映画『万引き家族』を観て(ネタバレあり)
(注意)ネタバレあり
カンヌ映画祭でパルムドールを受賞した「万引き家族」をみた。
私は、是枝監督の映画は、
「歩いても歩いても」
「そして父になる」
2本しか観てないけど、
その2本とも「家族とはなんぞや」というテーマで、観る者の心をエグってくる。
それも、テーマをゴリゴリに押し付けることなく、自然な描写で、静かに心をエグってくる。
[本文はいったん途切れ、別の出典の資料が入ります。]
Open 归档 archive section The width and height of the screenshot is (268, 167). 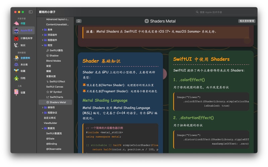click(x=22, y=78)
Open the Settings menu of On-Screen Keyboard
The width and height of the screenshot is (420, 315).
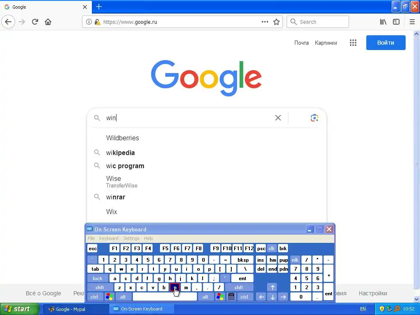point(131,238)
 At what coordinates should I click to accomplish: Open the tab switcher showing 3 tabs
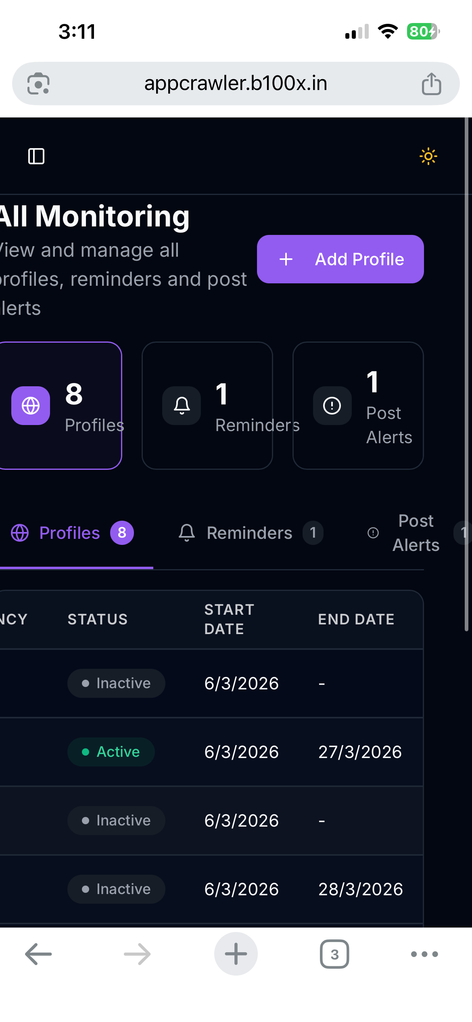[x=334, y=954]
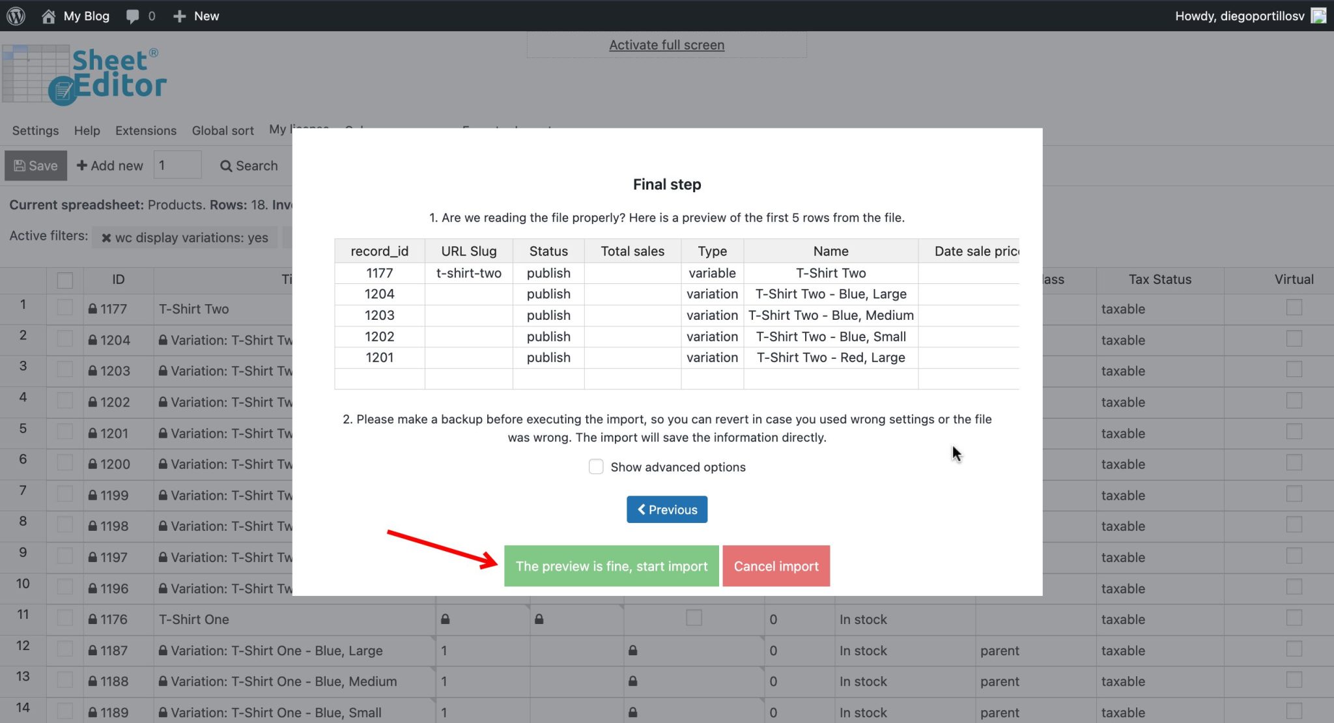
Task: Click the Sheet Editor logo
Action: coord(85,73)
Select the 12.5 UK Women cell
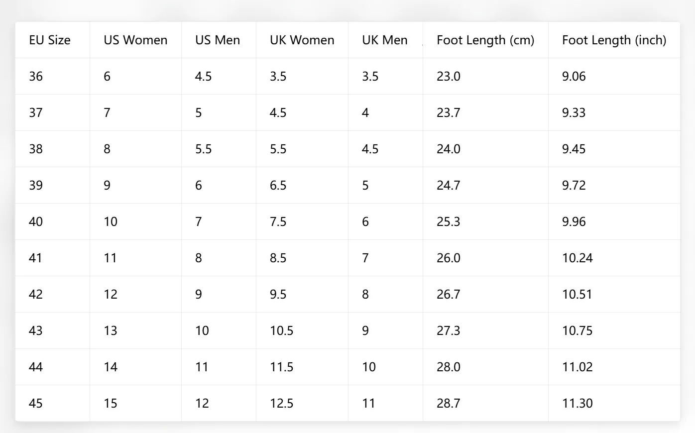695x433 pixels. 302,404
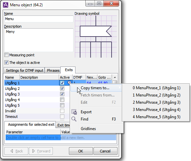Expand the Copy timers to submenu arrow
The width and height of the screenshot is (191, 161).
[120, 88]
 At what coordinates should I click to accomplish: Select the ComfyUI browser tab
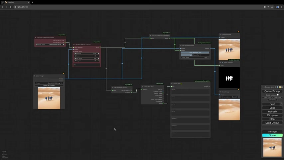(x=15, y=2)
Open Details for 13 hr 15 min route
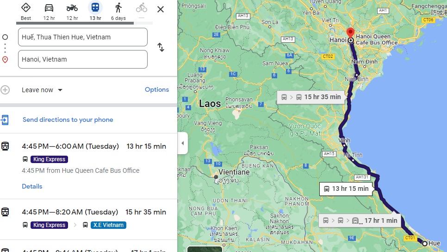 pos(32,186)
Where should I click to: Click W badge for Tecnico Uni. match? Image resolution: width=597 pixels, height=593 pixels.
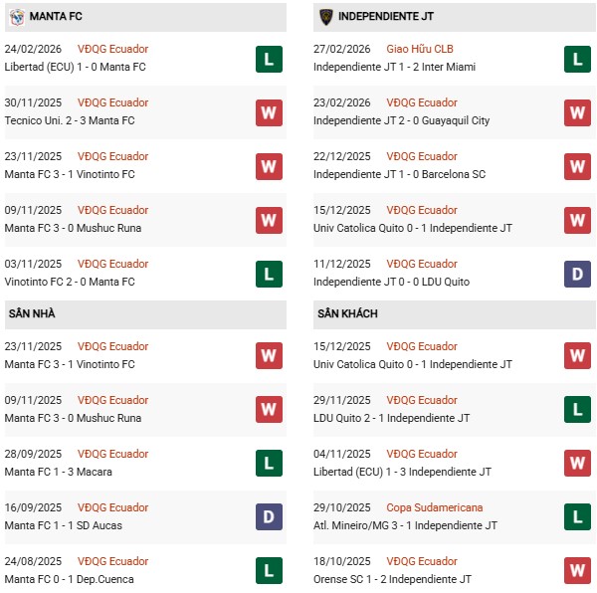(x=268, y=112)
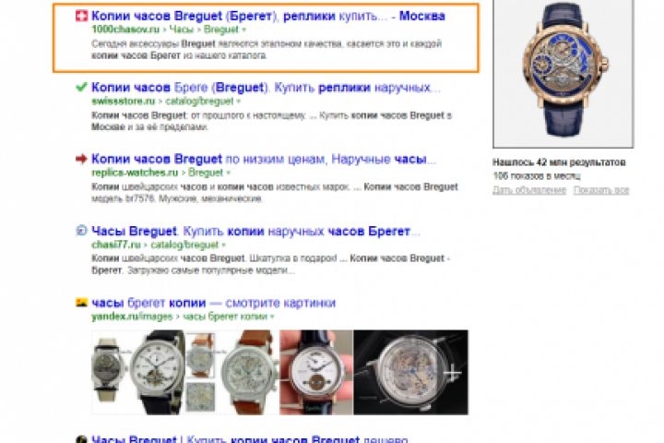Expand dropdown arrow after replica-watches.ru Breguet
Image resolution: width=664 pixels, height=443 pixels.
pos(229,173)
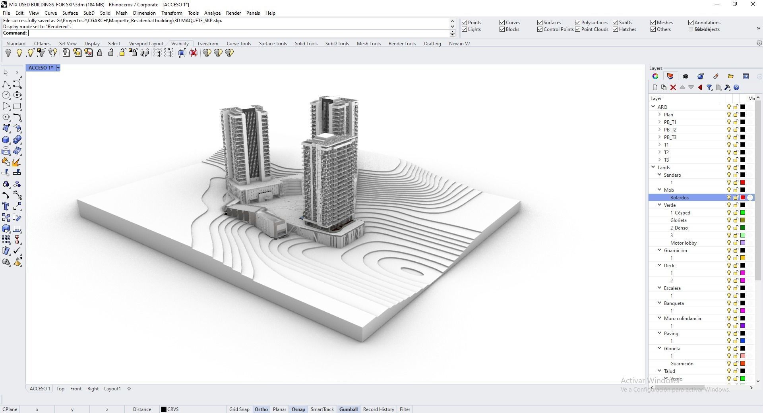Select the New Sublayer icon
This screenshot has width=763, height=413.
664,87
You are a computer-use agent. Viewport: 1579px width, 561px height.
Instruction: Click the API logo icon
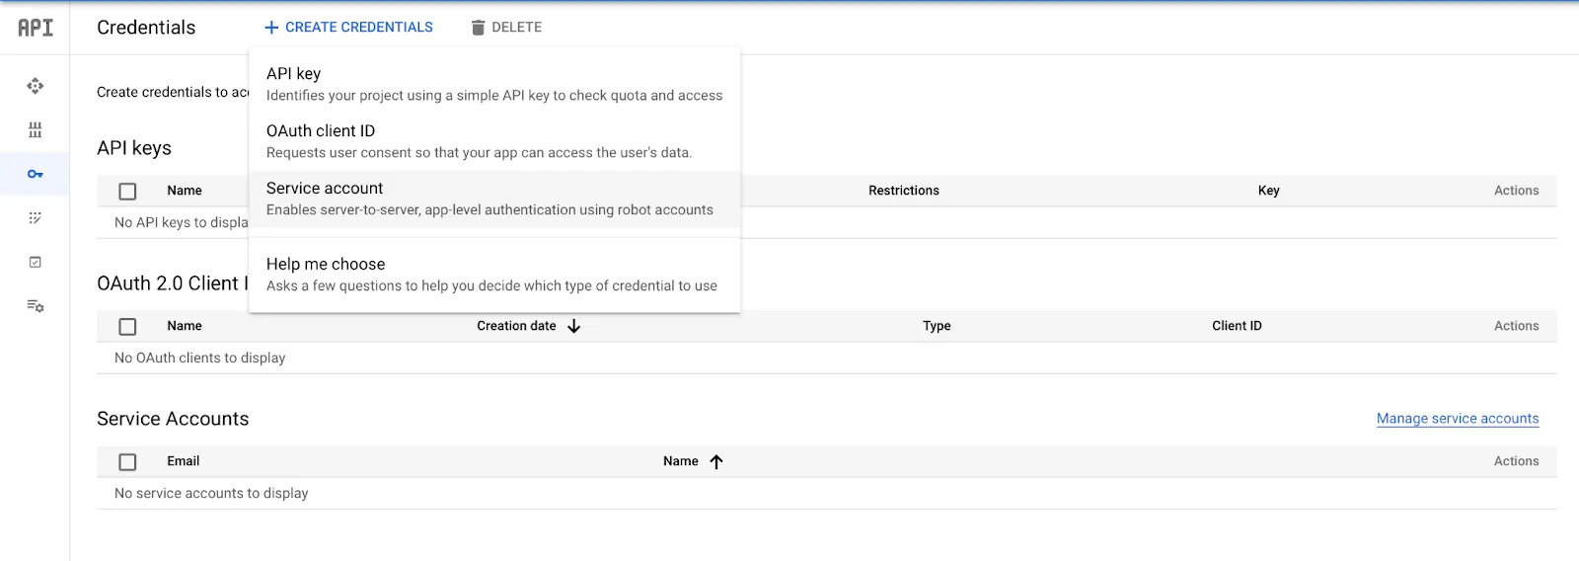[x=36, y=28]
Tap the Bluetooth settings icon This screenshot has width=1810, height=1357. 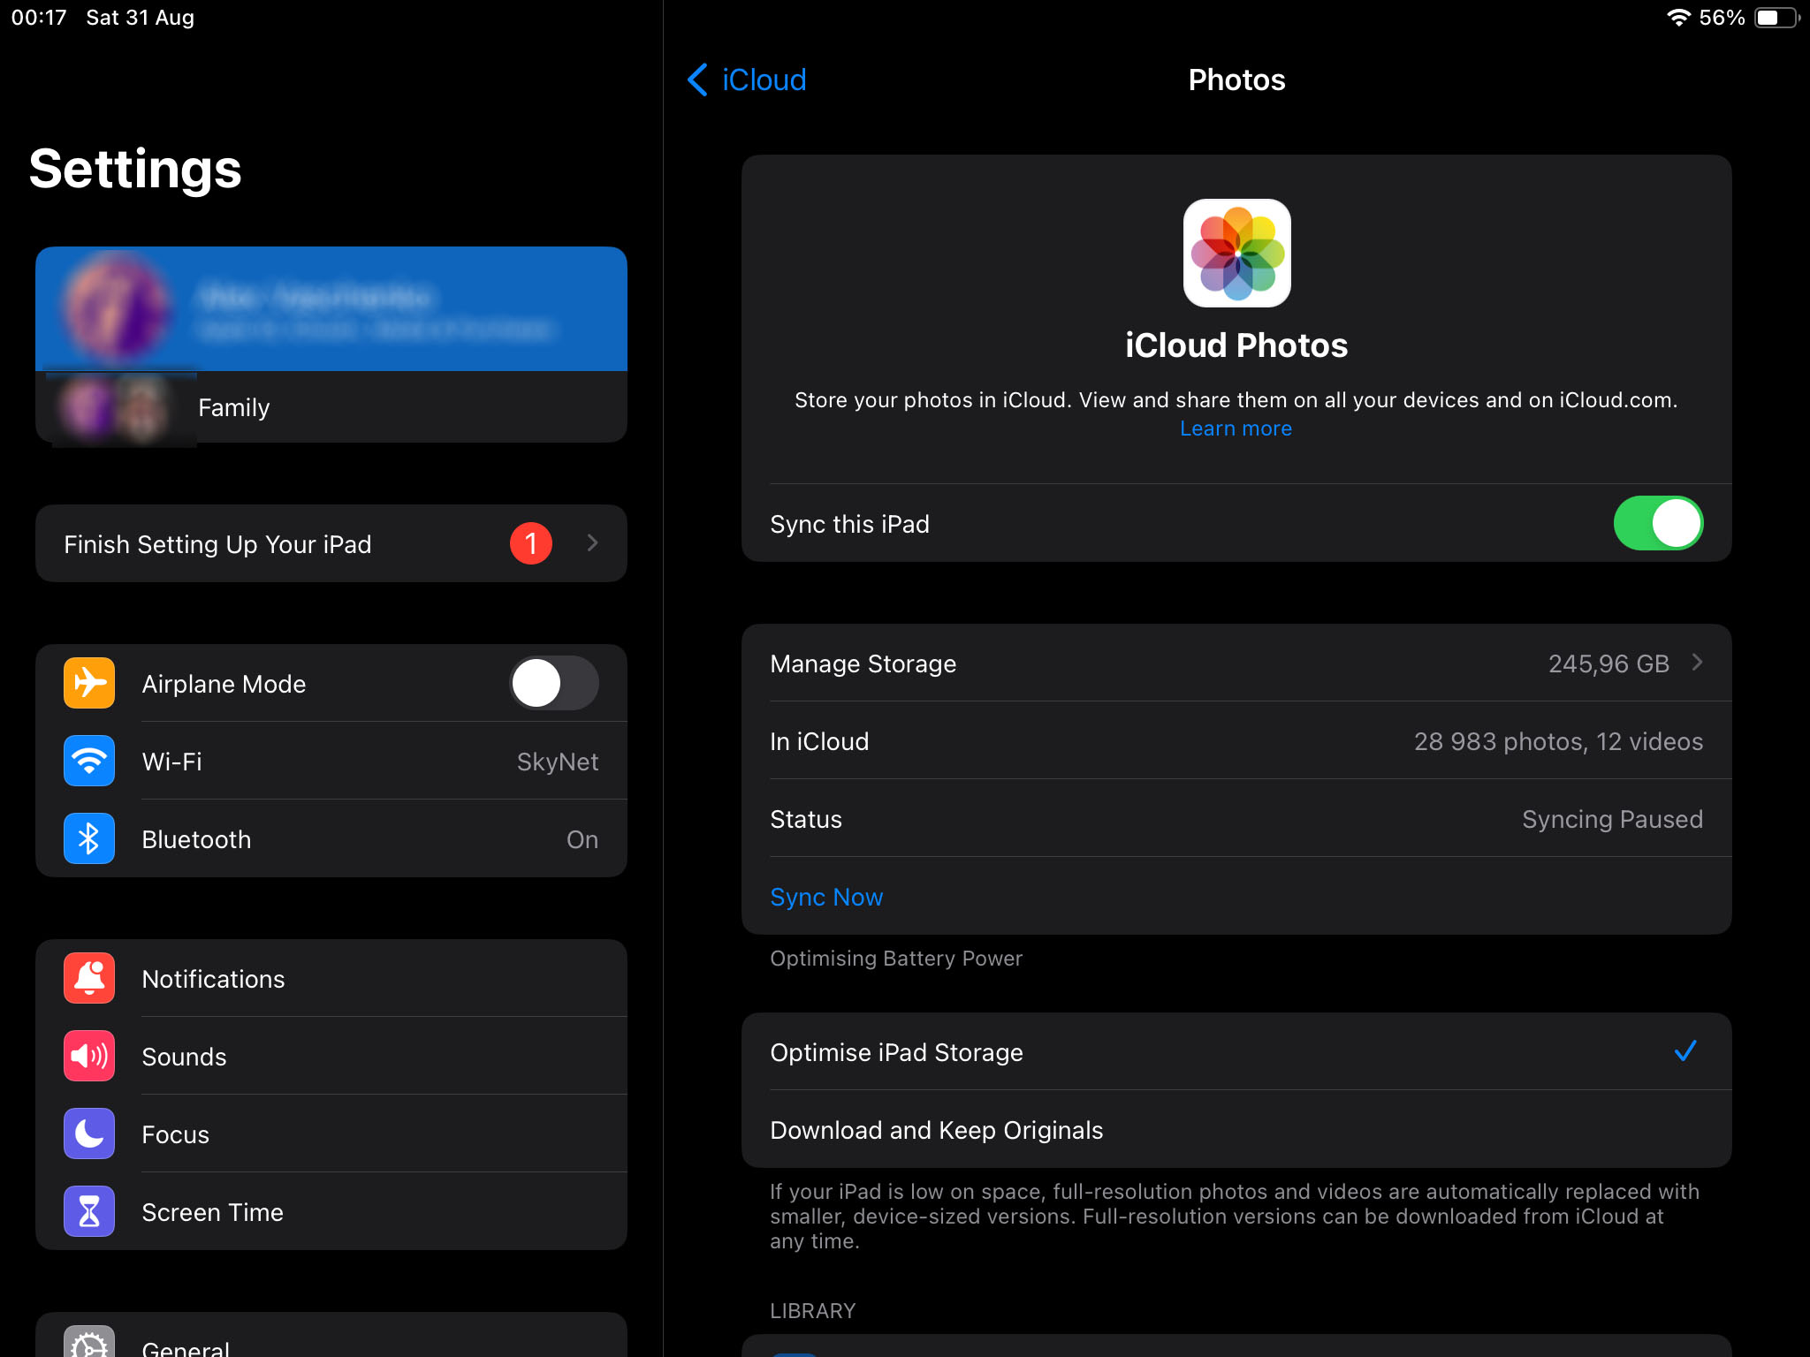click(88, 838)
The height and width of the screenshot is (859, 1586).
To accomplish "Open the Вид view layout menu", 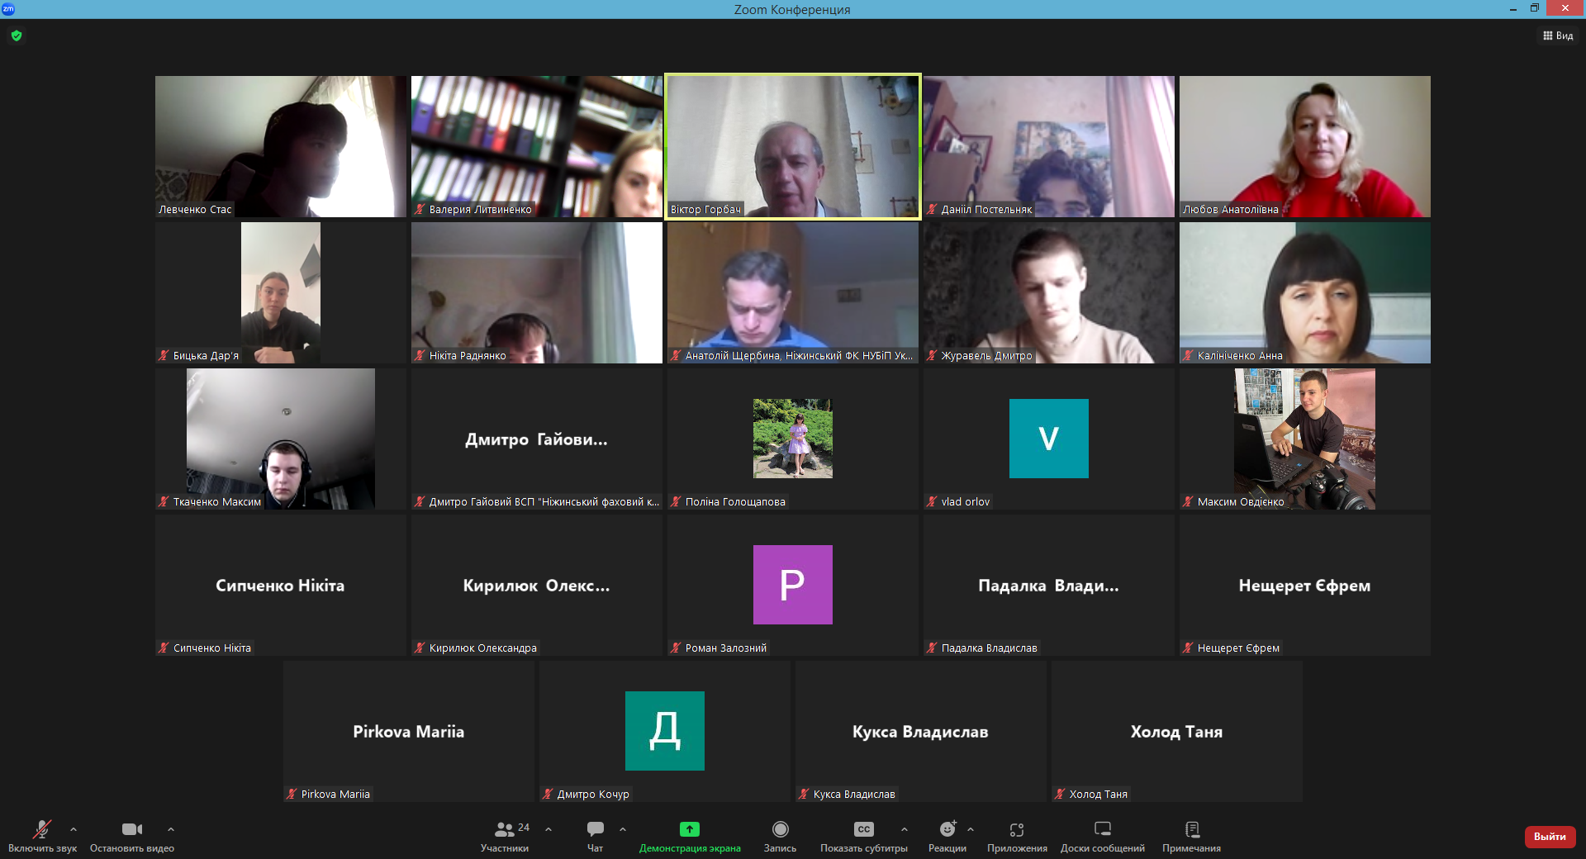I will (x=1558, y=36).
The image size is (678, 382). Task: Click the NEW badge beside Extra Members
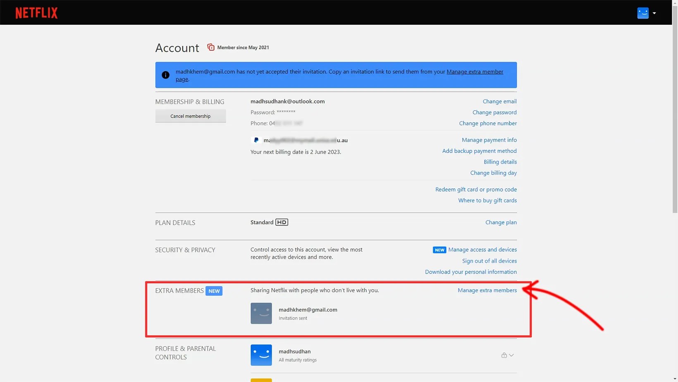click(214, 291)
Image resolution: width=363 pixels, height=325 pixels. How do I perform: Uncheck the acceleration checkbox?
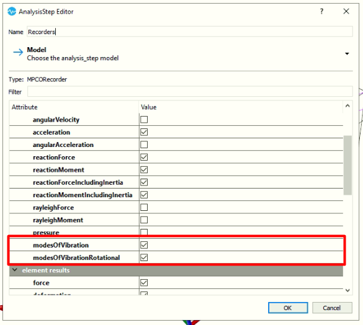pyautogui.click(x=144, y=132)
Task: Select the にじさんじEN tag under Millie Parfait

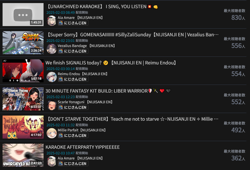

本作も同様に、静かで淡々とした展開なのだが、児童虐待、年金詐欺といった現代社会の忌まわしき事件を背景に、不穏な空気が流れ、なんとも言えないやるせなさが心を突いてくる。
登場人物の背景などの説明が全くないから、脳はそれを補うために、画面・セリフに集中し、想像力が掻き立てられる。
是枝監督の映画は、観客に行間を読まさせる。
物語が進行する中、登場人物の会話、仕草、画面の様子から、徐々にいろいろなことが判明する。
最初、私は、リリー・フランキー演じる男の目線からこの家族に良い感情を持って物語に没入した。後半、ある真実がわかった途端に、私の脳は善悪の二次元論で語れないことに混乱した。
結局、この物語の真相の全ては明確に提示されず、観客に委ねられる。
映画中盤で冗談っぽく、リリーフランキー演ずる男が、万引き家族は「お金で繋がった関係」だと言う。その時は冗談だと気に留めてなかったあの台詞が伏線となって、後半で色々とグッとくる。お婆さんも、その他の人たちも、結局はお金だったのか、いや違うとか、心をかき乱される。
万引き家族は、弱い者たちが寄り添い、お金でつながれている疑似家族だったにかもしれないけど、実の家族以上に幸福だったように見えた。
だが、その幸福は永遠には続かない、いつかは壊れる脆いものだと、万引き家族の少年は心で理解してたのだろうか。
少年は、ある行動をとって家族を崩壊させ、それをリリーフランキー演じる男に告白する。告白後の毅然とした態度が男にとって残酷なシーンだったが、過去と決別し自分の未来を生きることを選択した少年の毅然とした態度に希望を感じた。未来は子供達の手にあるものだと。
そしてもう1人の子供はどうだったのか。
少年とは対照的に、少女は再び虐待のある救いようのない現実に戻ったかのように見える。
少女は何かに気づくが、映画は唐突にそこでプツリと終わる。
彼女の目には何が見えたのだろうか。
僕は、希望が見えたと思いたい。